Quando termina di raccontarci questa storia, Lucia ha gli occhi rossi e confessa che, prima di allora, non aveva chiara tutta la misura del nostro lavoro di insegnanti. Davvero lasciamo un segno, ed è bene sempre vigilare che non sia una ferita. A questo punto, si apre una fitta e partecipata discussione tra i colleghi presenti e il tempo vola attorno al tavolo del bar, finché non arriva il momento di salutarci. Sulla via di casa continuo a pensare alla mamma di Daniele. La prima tentazione è di giudicare quanto ha fatto come un’esagerazione emotiva, molto materna. Eppure, a ben vedere, sembra dirci molto di più: il tutto ha il sapore di una parabola, che ci guida a cogliere qualcosa di grande. Questa madre, nella sua partecipazione alla gioia del figlio, al punto da lasciar tutto per fare festa insieme a lui, ci mostra con forza che c’è dignità e bellezza anche nella normalità di un 6 e mezzo.

In un tempo dove pare predominare solo la prestazione e il risultato, sembra non ci sia più spazio per chi arriva fin dove può arrivare: o sei tra i primi o semplicemente non sei.

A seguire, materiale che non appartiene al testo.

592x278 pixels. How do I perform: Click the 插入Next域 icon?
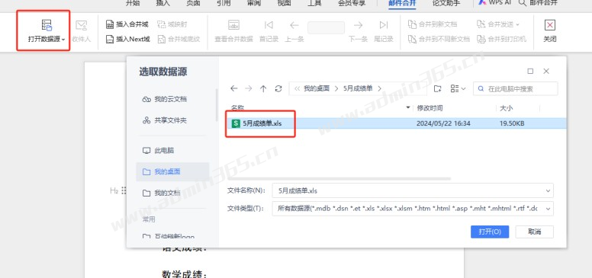pos(110,39)
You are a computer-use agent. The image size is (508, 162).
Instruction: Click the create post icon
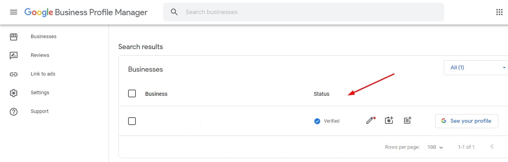coord(408,121)
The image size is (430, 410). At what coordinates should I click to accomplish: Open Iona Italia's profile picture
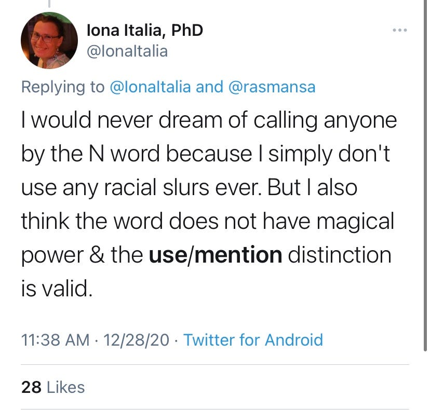coord(49,40)
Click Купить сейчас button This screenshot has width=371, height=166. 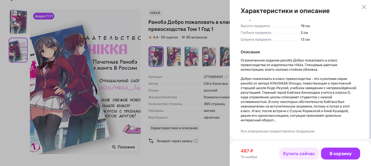pyautogui.click(x=299, y=154)
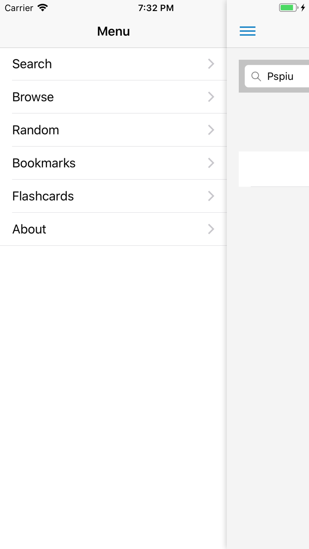
Task: Go to Flashcards section
Action: tap(43, 196)
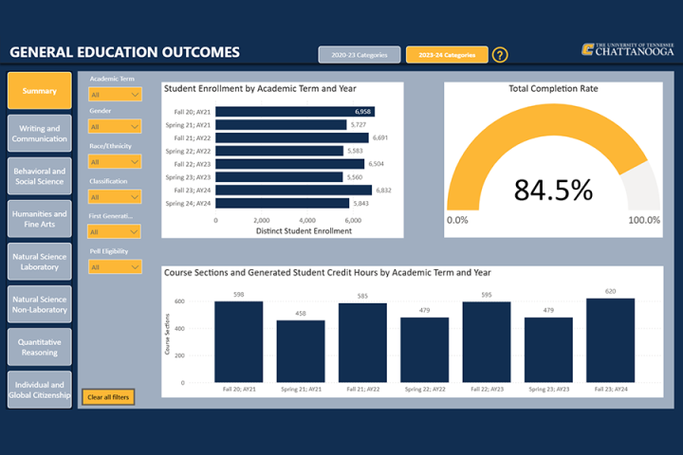The height and width of the screenshot is (455, 683).
Task: Open the Race/Ethnicity dropdown
Action: 115,162
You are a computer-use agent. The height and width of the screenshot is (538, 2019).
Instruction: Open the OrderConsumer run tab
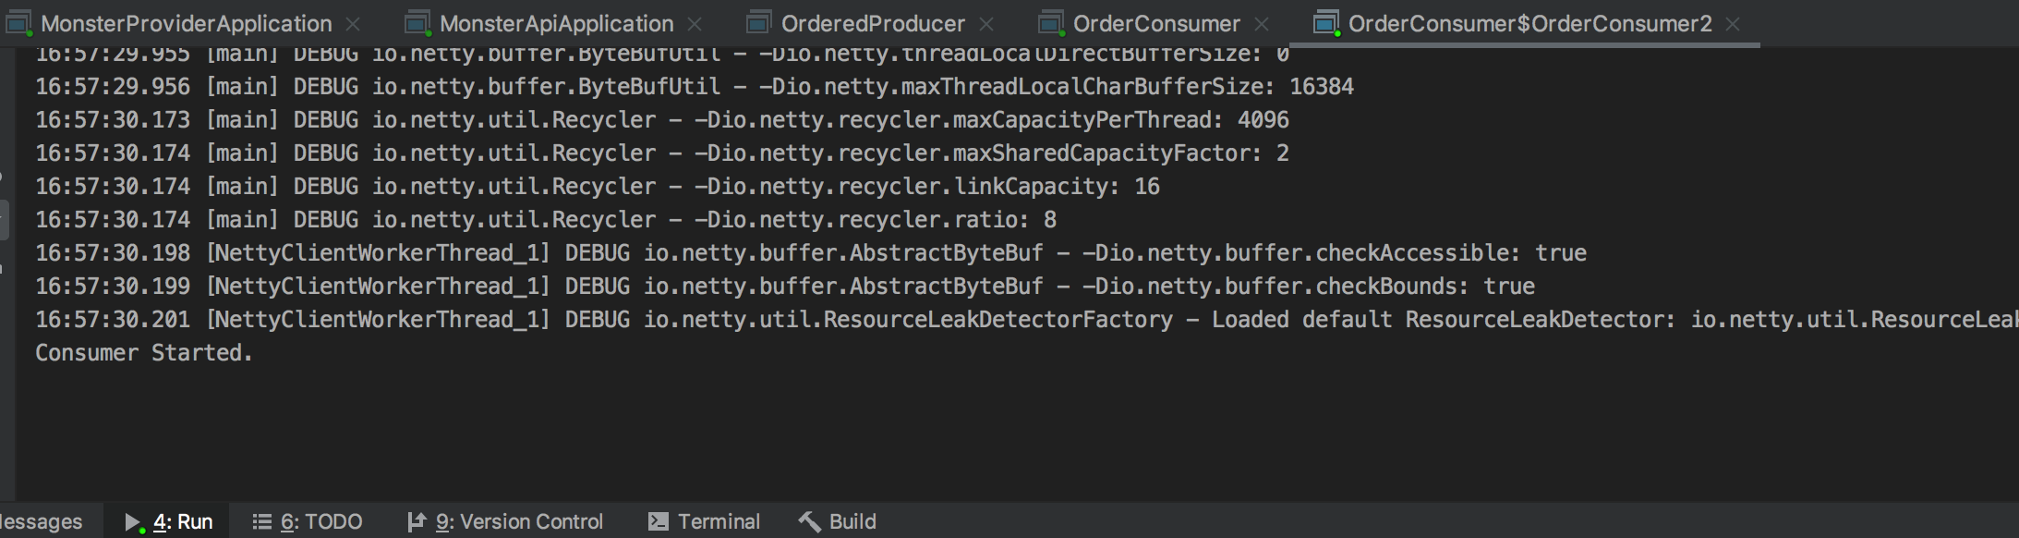(1155, 23)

Se devi sempre sudare per raggiungere il minimo, se niente è facile per te: sei fuori! Perché conta solo il successo, lo stare sotto le luci della ribalta, altrimenti non sei all'altezza, sei sempre inadeguato. E pensare che, decenni fa, qualcuno cantava che l’impresa eccezionale è essere normale.

La competitività, la produttività, il riconoscimento del merito.. sono elementi importanti per la società contemporanea, ma diventano perversi se non coniugati con la cooperazione, la solidarietà, la fraternità umana. Se dimentichiamo che tutto ciò che siamo e abbiamo sono un dono, da trafficare con e per gli altri, si promuove la “cultura dello scarto”. Più volte papa Francesco ci ha messo in guardia da questa cultura, che è arrivata ad applicarsi anche sulle persone, diventando ancor più autodistruttiva: si producono “rifiuti umani”, messi ai margini della società per una loro presunta inutilità. Quello che comanda oggi non è l’Uomo, il suo valore e la sua dignità: uomini e donne vengono scartati e sacrificati agli idoli del successo e della produttività, che poi sono la facciata del profitto e del consumo.
Piace pensare che la mamma di Daniele, col suo gesto, ha voluto vaccinare il figlio e tutti noi da questa malattia dell’anima, che inquina ogni giorno coscienze e relazioni.